SynthOS: An interactive shell powered by GenAI

Sharing a link to install ShellE. An interactive Shell Experience powered by Gen AI.

ShellE is a refocusing of the AgentM Pulse app I’ve been sharing screenshots of. Where Pulse was an open-ended experiment in creating a completely AI generated UI, ShellE is squarely focused on using GenAI to improve developer productivity. The primary addition over Pulse is the ability to run arbitrary terminal commands.

ShellE lets you define scripts that become tools that a model can generate code to call. Here’s an example of me asking ShellE to list the files in the current directory:

I just asked for a list of files in the current directory and the model wrote this code to run the terminal command that lists the files, parse the results, and display it in ShellE’s viewer.
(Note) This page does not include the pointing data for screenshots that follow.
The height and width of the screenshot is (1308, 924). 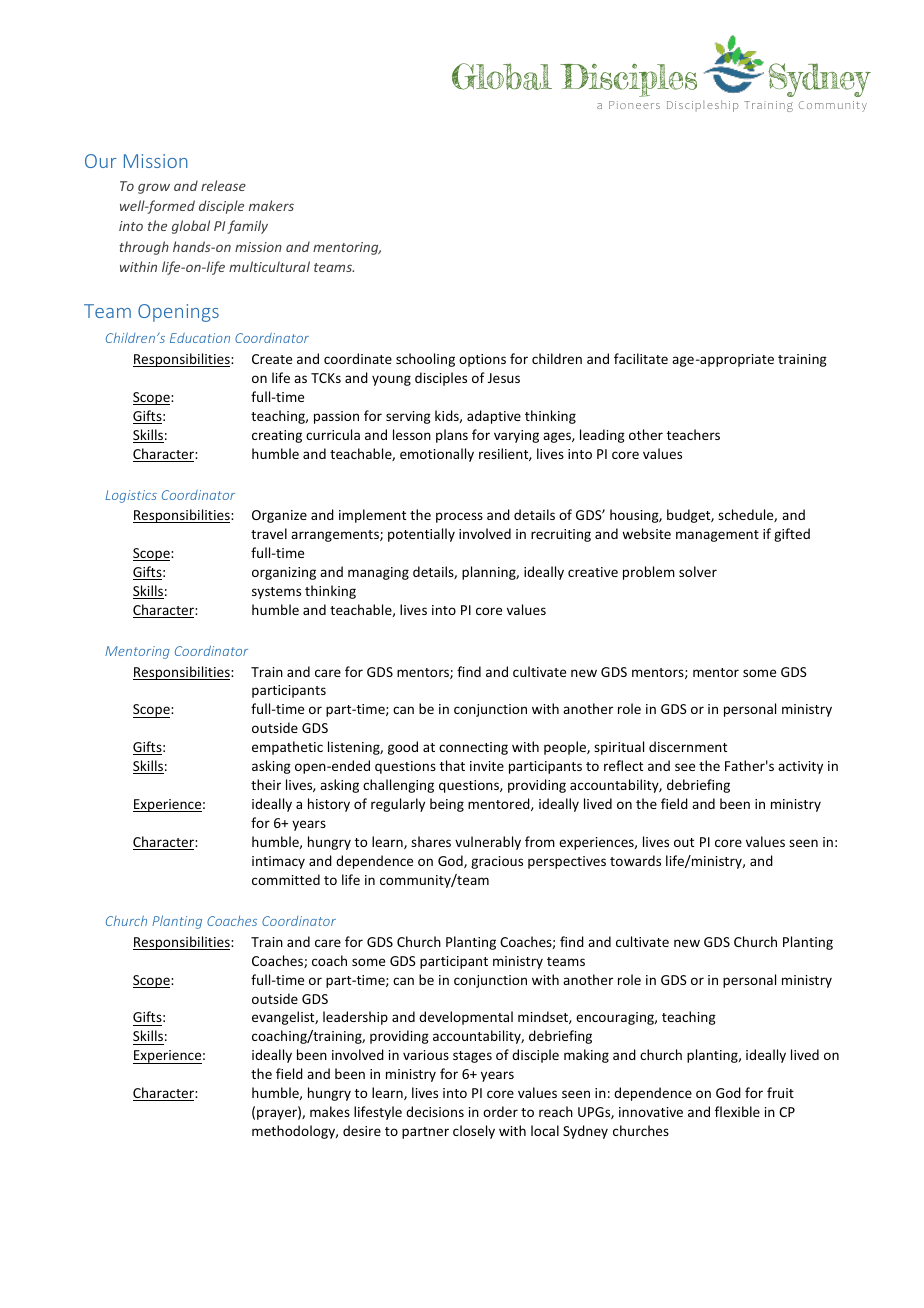 What do you see at coordinates (223, 185) in the screenshot?
I see `release` at bounding box center [223, 185].
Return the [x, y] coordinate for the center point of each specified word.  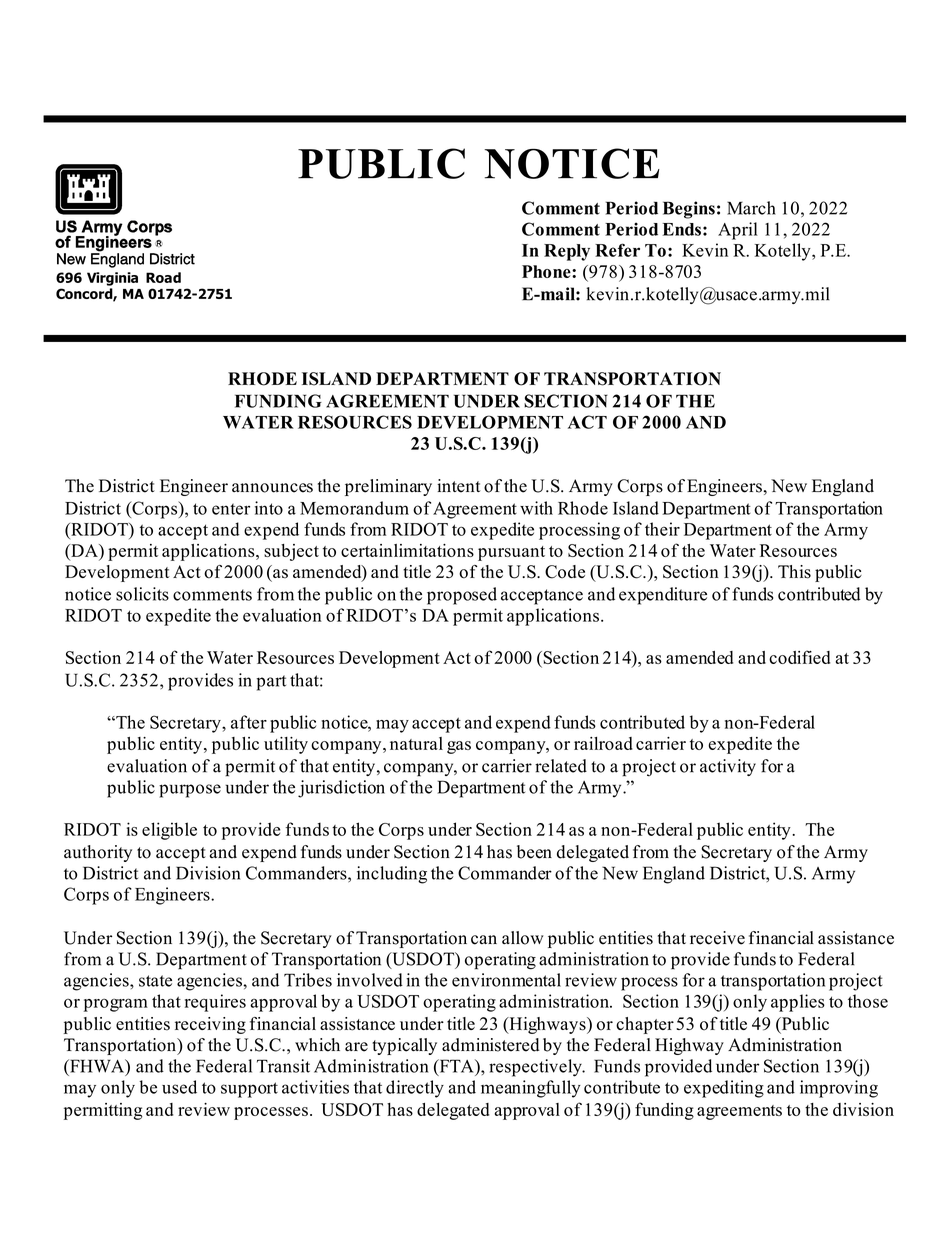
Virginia [112, 279]
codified [799, 657]
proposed [462, 596]
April [738, 231]
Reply [567, 252]
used [179, 1087]
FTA [456, 1067]
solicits [142, 594]
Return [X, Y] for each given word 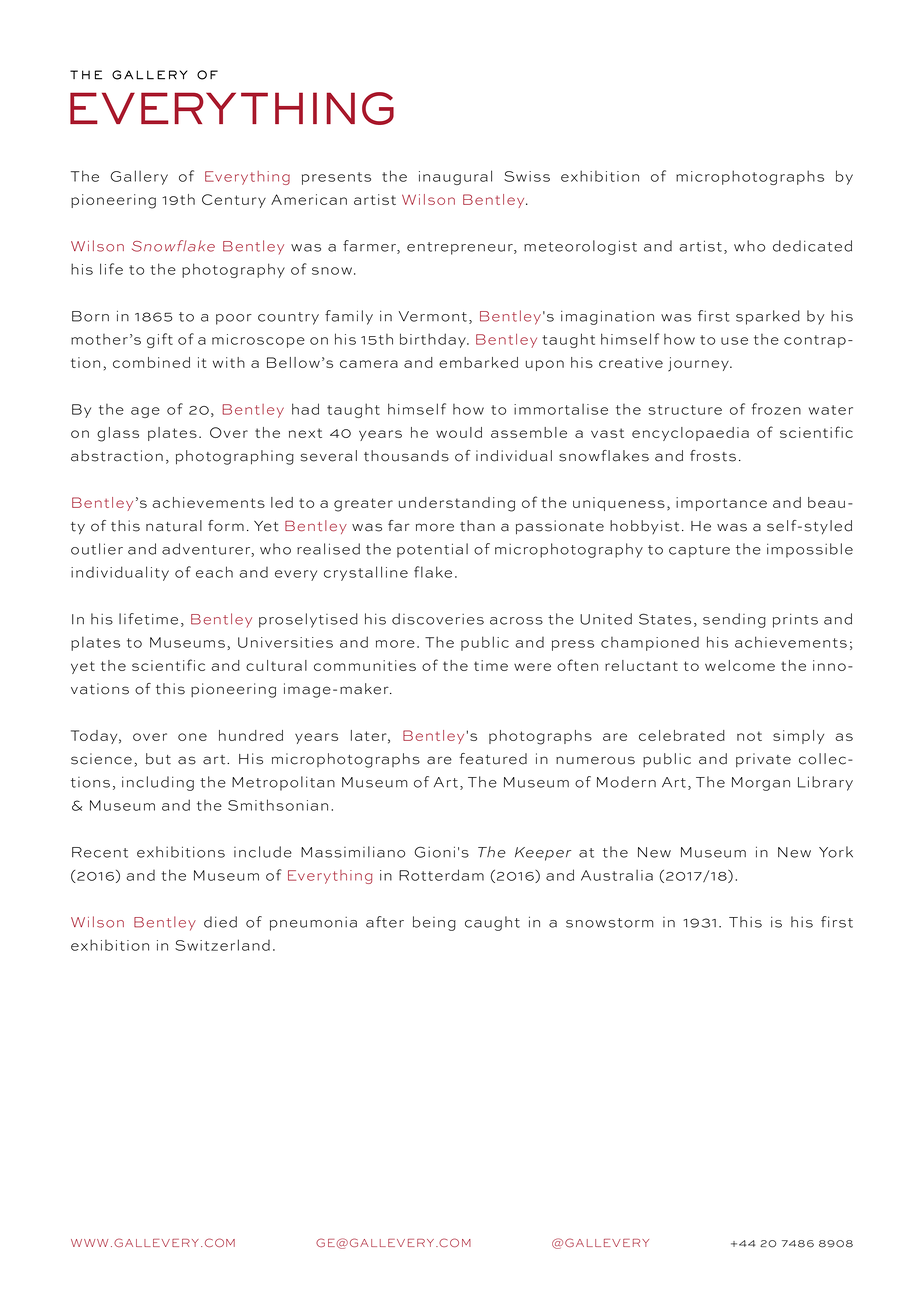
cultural [276, 665]
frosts [713, 456]
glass [118, 434]
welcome [740, 665]
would [459, 432]
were [532, 667]
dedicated [812, 246]
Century [234, 201]
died [220, 922]
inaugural [455, 177]
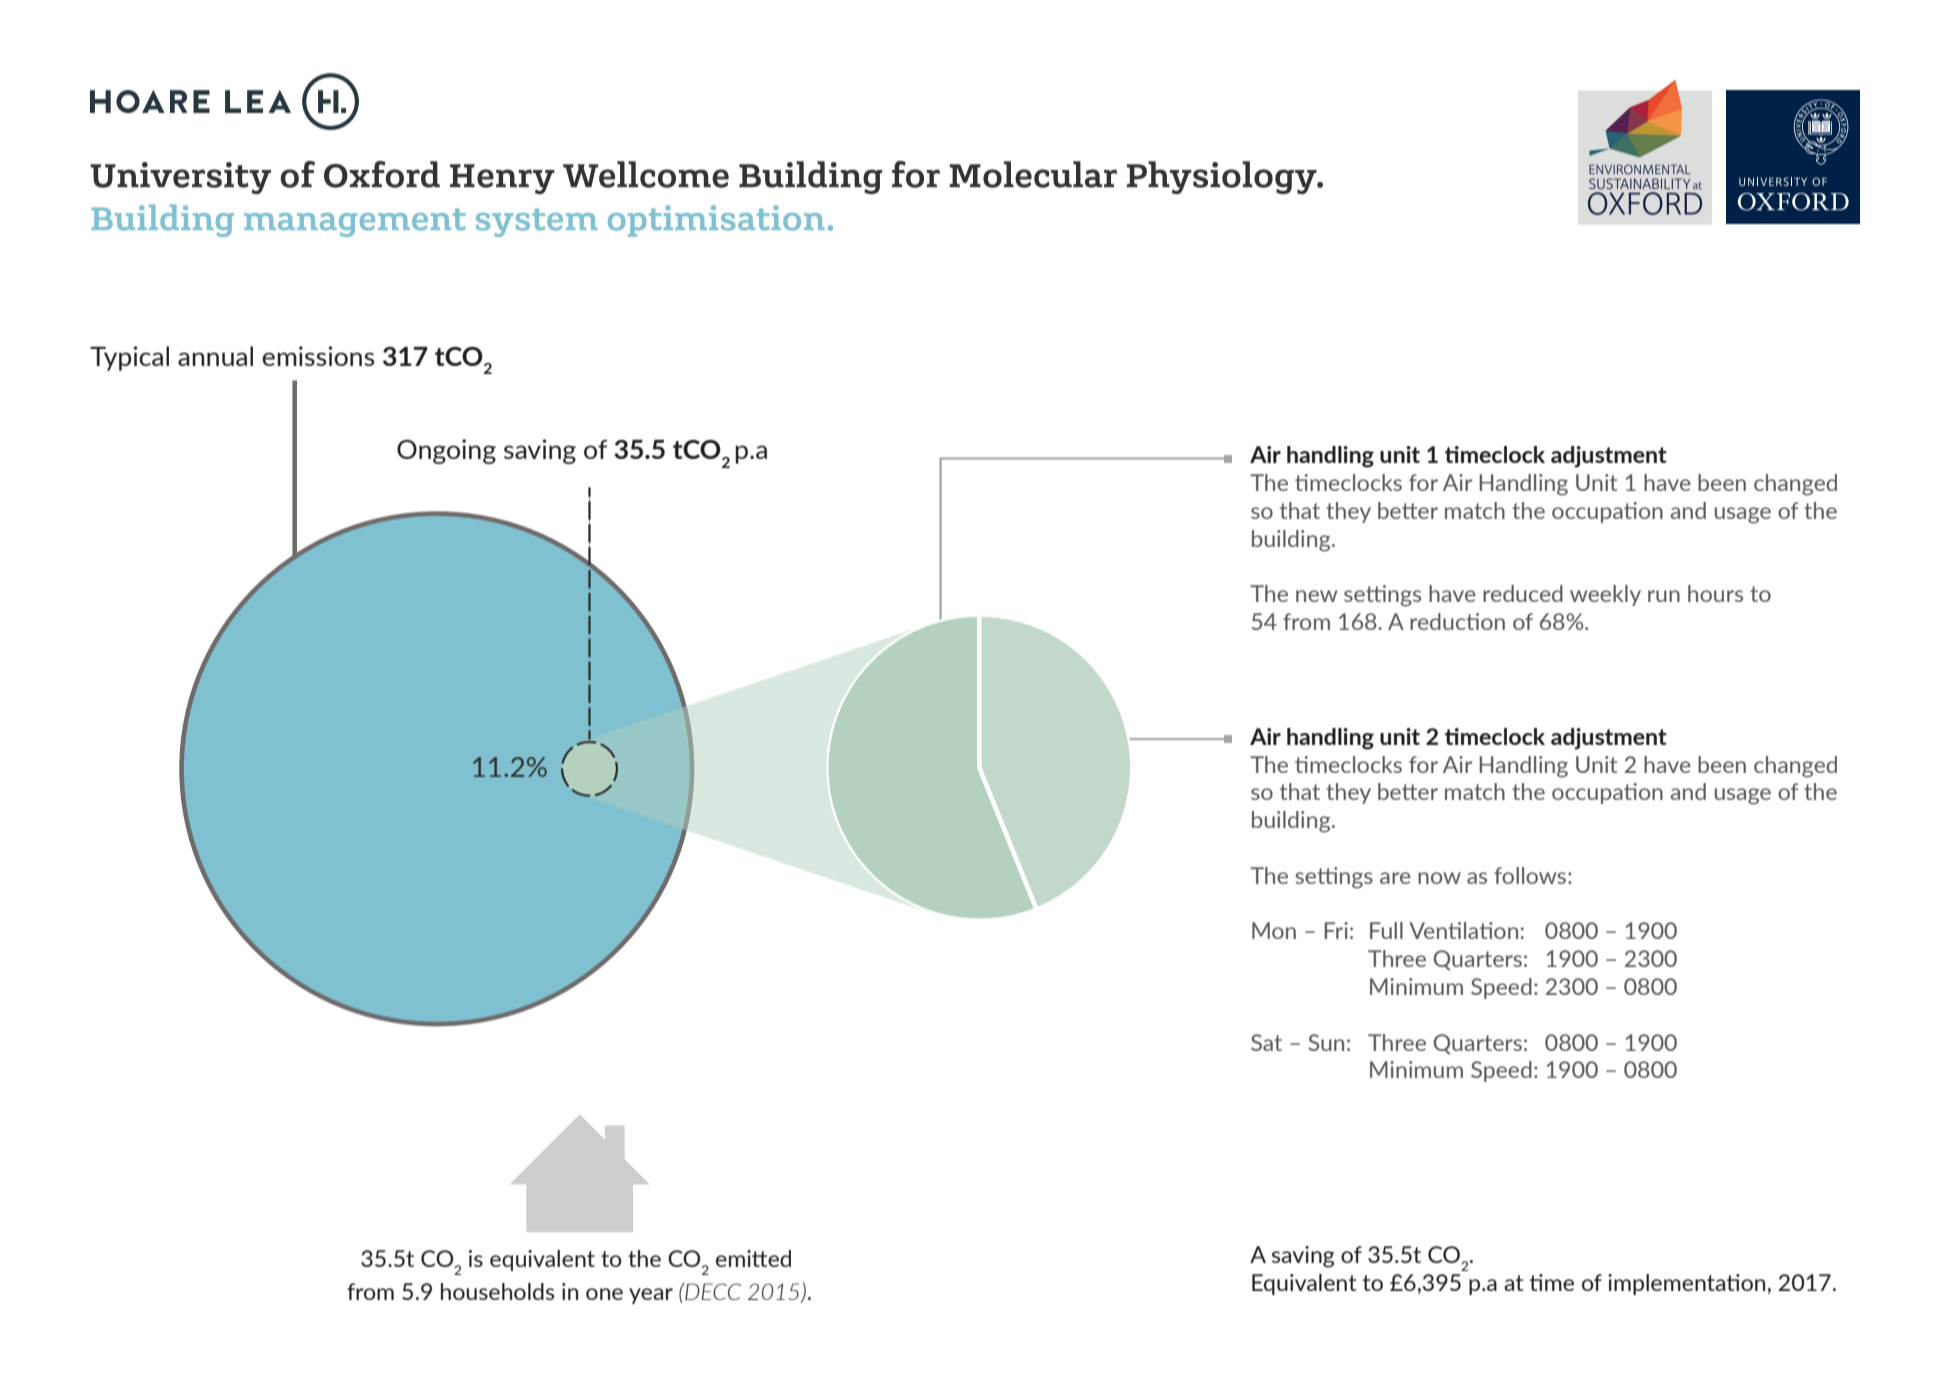 This screenshot has width=1950, height=1379. I want to click on reduced, so click(1523, 593).
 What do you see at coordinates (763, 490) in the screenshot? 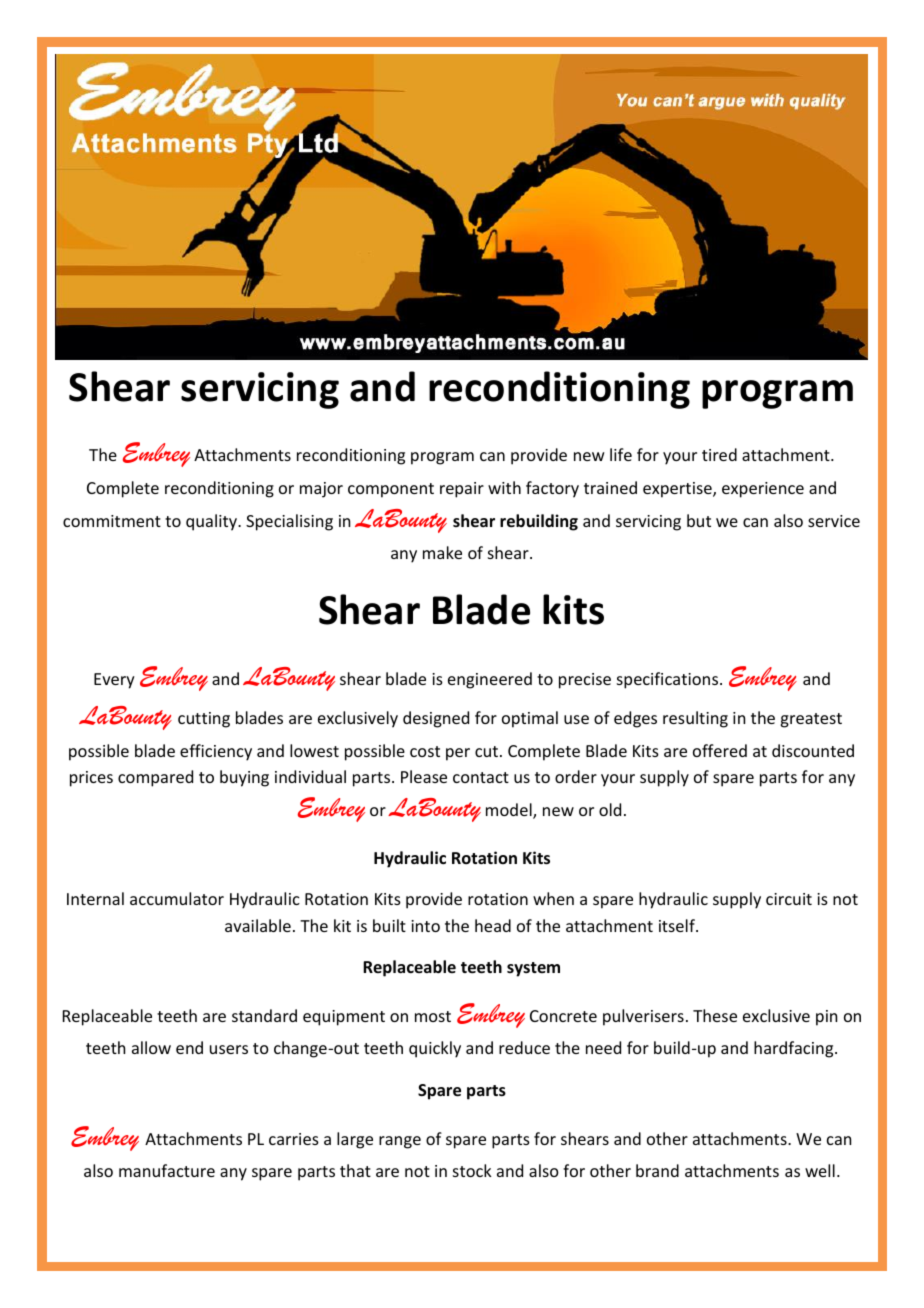
I see `experience` at bounding box center [763, 490].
        window.onload = function() {
            const chatMessages = document.getElementById('chatMessages');
            chatMessages.scrollTo({
                top: chatMessages.scrollHeight,
                behavior: 'smooth'
            });

            // Execute the Windows terminal command to get the current directory
            fetch('/api/scripts/windows-terminal', {
                method: 'POST',
                headers: {
                    'Content-Type': 'application/json',
                },
                body: JSON.stringify({ command: 'cd' }),
            })
            .then(response => response.text())
            .then(data => {
                document.getElementById('currentDirectory').textContent = data.trim();
            })
            .catch(error => {
                console.error('Error:', error);
                document.getElementById('currentDirectory').textContent = 'Error fetching current directory';
            });

            // Execute the Windows terminal command to list files
            fetch('/api/scripts/windows-terminal', {
                method: 'POST',
                headers: {
                    'Content-Type': 'application/json',
                },
                body: JSON.stringify({ command: 'dir /b /o:gn' }),
            })
            .then(response => response.text())
            .then(data => {
                const files = data.trim().split('\n');
                const fileListBody = document.querySelector('#fileList tbody');
                fileListBody.innerHTML = ''; // Clear existing content

                files.forEach(file => {
                    fetch('/api/scripts/windows-terminal', {
                        method: 'POST',
                        headers: {
                            'Content-Type': 'application/json',
                        },
                        body: JSON.stringify({ command: `for %I in ("${file}") do @echo %~nxI^|%~zI^|%~tI^|%~aI` }),
                    })
                    .then(response => response.text())
                    .then(fileInfo => {
                        const [name, size, lastModified, attributes] = fileInfo.trim().split('|');
                        const row = document.createElement('tr');
                        row.innerHTML = `
                            <td>${name}</td>
                            <td>${attributes.includes('D') ? 'Directory' : 'File'}</td>
                            <td>${attributes.includes('D') ? '-' : formatFileSize(parseInt(size))}</td>
                            <td>${lastModified}</td>
                        `;
                        fileListBody.appendChild(row);
                    })
                    .catch(error => console.error('Error fetching file info:', error));
                });
            })
            .catch(error => {
                console.error('Error:', error);
                document.getElementById('fileList').innerHTML = 'Error fetching file list';
            });
        };

        function formatFileSize(bytes) {
            if (bytes === 0) return '0 Bytes';
            const k = 1024;
            const sizes = ['Bytes', 'KB', 'MB', 'GB', 'TB'];
            const i = Math.floor(Math.log(bytes) / Math.log(k));
            return parseFloat((bytes / Math.pow(k, i)).toFixed(2)) + ' ' + sizes[i];
        }

Instead of writing a bash script you can just ShellE what you need to do and it will essentially write the script for you and run it on the fly. It can also build whole UI’s with buttons and input boxes that translate to calling terminal commands or executing other JavaScript programs…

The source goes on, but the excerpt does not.